Two Door Cinema Club – Sleep Alone

Luis Felipe —  19/07/2012 — 1 Comentário

Graças à forte recepção do primeiro disco, o Two Door Cinema Club gerou uma grande ansiedade no anúncio de um novo trabalho para esse ano, o segundo disco Beacon. O sucessor do Tourist History foi gravado em Los Angeles, em Abril desse ano, no estúdio do produtor Jacknife Lee (Bloc Party, U2) e conta com lançamento para Setembro. Entretanto, a banda liberou hoje por um período de 24 horas o novo single do trabalho, “Sleep Alone”, para download gratuito.

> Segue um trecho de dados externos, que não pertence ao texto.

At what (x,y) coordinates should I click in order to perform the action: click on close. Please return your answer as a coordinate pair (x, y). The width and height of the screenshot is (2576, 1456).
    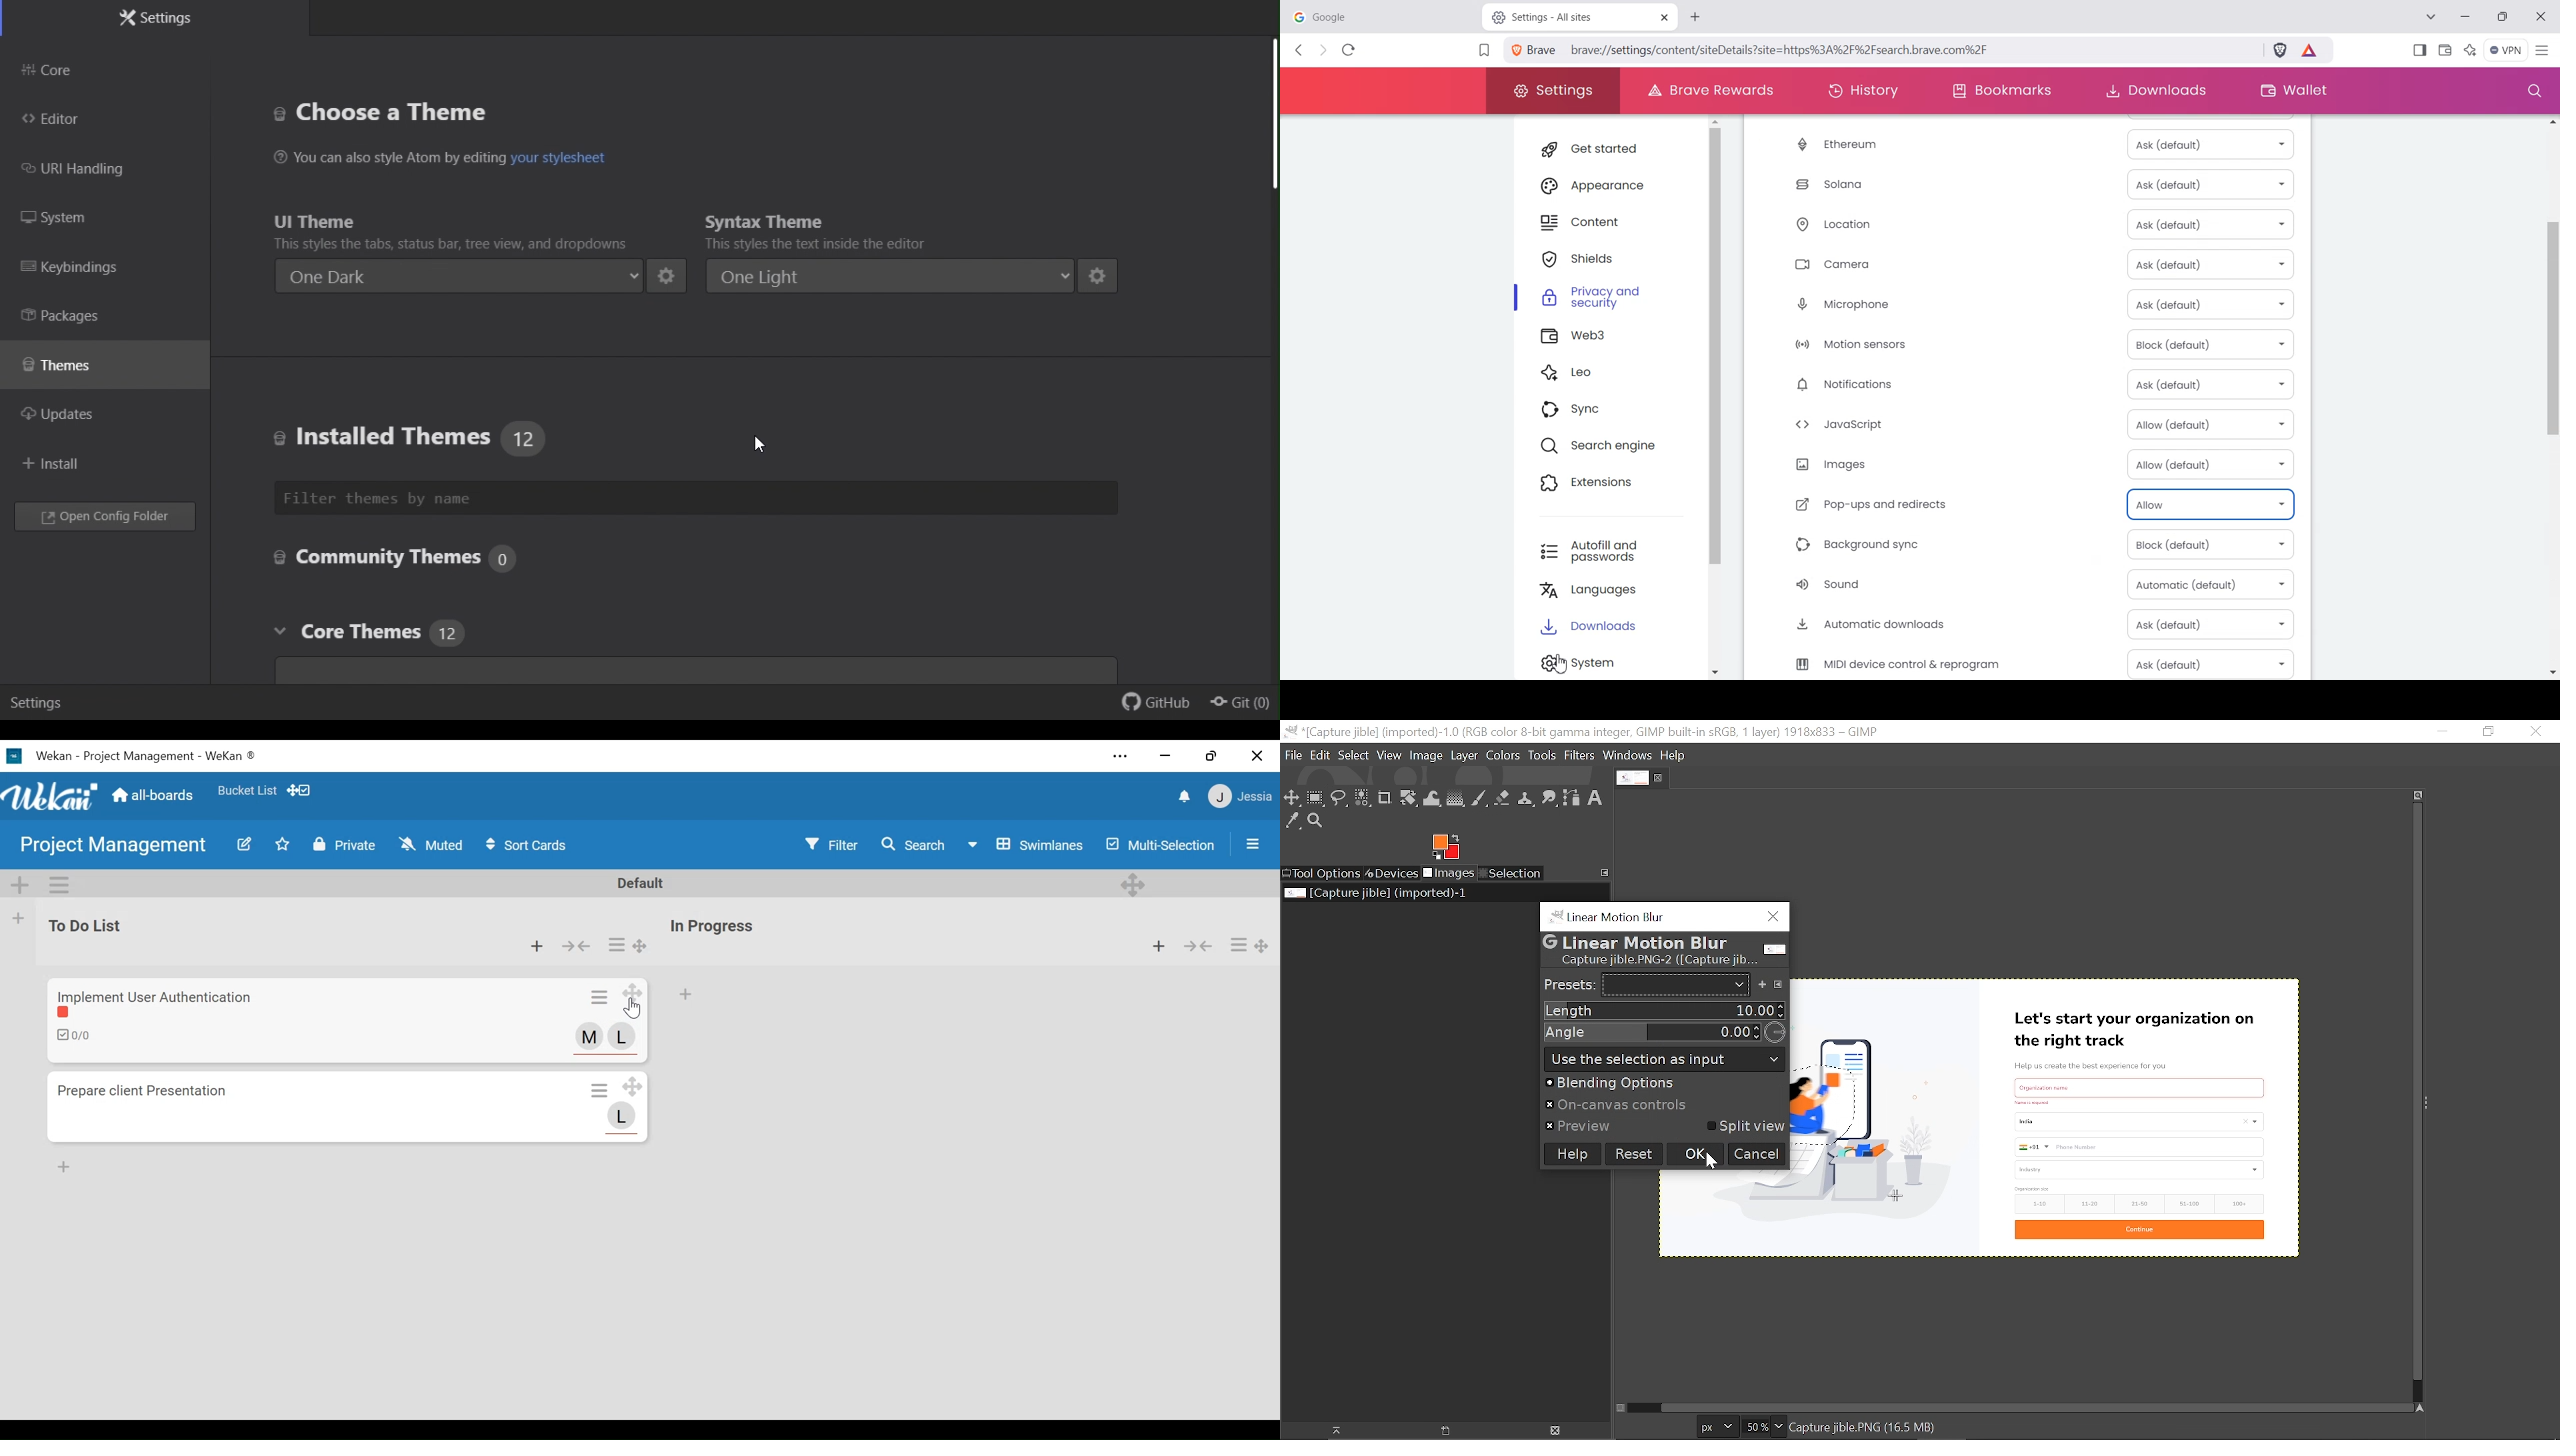
    Looking at the image, I should click on (1257, 757).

Apesar de não revolucionar a fórmula, a canção contém alguns elementos novos e demonstra uma maior maturidade tanto em sua produção quanto composição, que foge um pouco do óbvio dos outros singles, com estruturas e sons diferentes aparecendo a todo instante. Com uma introdução a base de guitarras gentis e uma bateria frenética, a canção logo engrena em um antêmico refrão-duplo que chega tão dançante quanto é de se esperar dos meninos. O final, com sintetizadores e um coro cantado pela banda, é outro belo destaque da produção.

Two Door Cinema Club – Sleep Alone

O novo álbum do Two Door Cinema Club, Beacon, sai no dia 3 de Setembro.

Uma resposta para Two Door Cinema Club – Sleep Alone

  1. Não sei o que acontece com esse pessoal. Eles tem tudo na mão: tecnologia, informação, instrumentos de ponta. E inventam de montar uma banda. Aí os irlandeses do Two Door Cinema Club – que é uma bandinha indie abaixo do razoável – tem o nome citado pela BBC como uma das apostas de 2010 e pronto, feita a cama. Se você escutou e gostou do primeiro álbum dos caras (Tourist History, 2010), te desafio a cantarolar uma estrofe desse disco. Duvido. E lá vem o segundo: Beacon, programado pra Setembro, já está por aí. O som é amarradinho, cheio de rufos frenéticos de caixa, palhetadas ágeis de guitarra e vocais que sugerem um Brandon Flowers de calça skinny, camisa xadrez e All Star surrado. Mas é uma música egoísta. Ela existe para a banda, e para o público que se encaixa na descrição do Brandon Flowers hipotético acima. Vai estar aí, pairando no ar virtual por um tempo e, suprema ironia, periga ser esquecida antes mesmo do lançamento oficial de Beacon. Depois vai sumir sem deixar vestígios. Porque não tem nada nesse disco que te faça querer apertar o repeat, ou que te persiga o dia inteiro. Um refrão, um riff, aquele gancho, aquela sacada. Nada. Será que isso é o que a descartabilidade representa hoje em dia? Um tempo atrás eu conseguia lembrar o porquê de odiar alguma banda, pelo menos.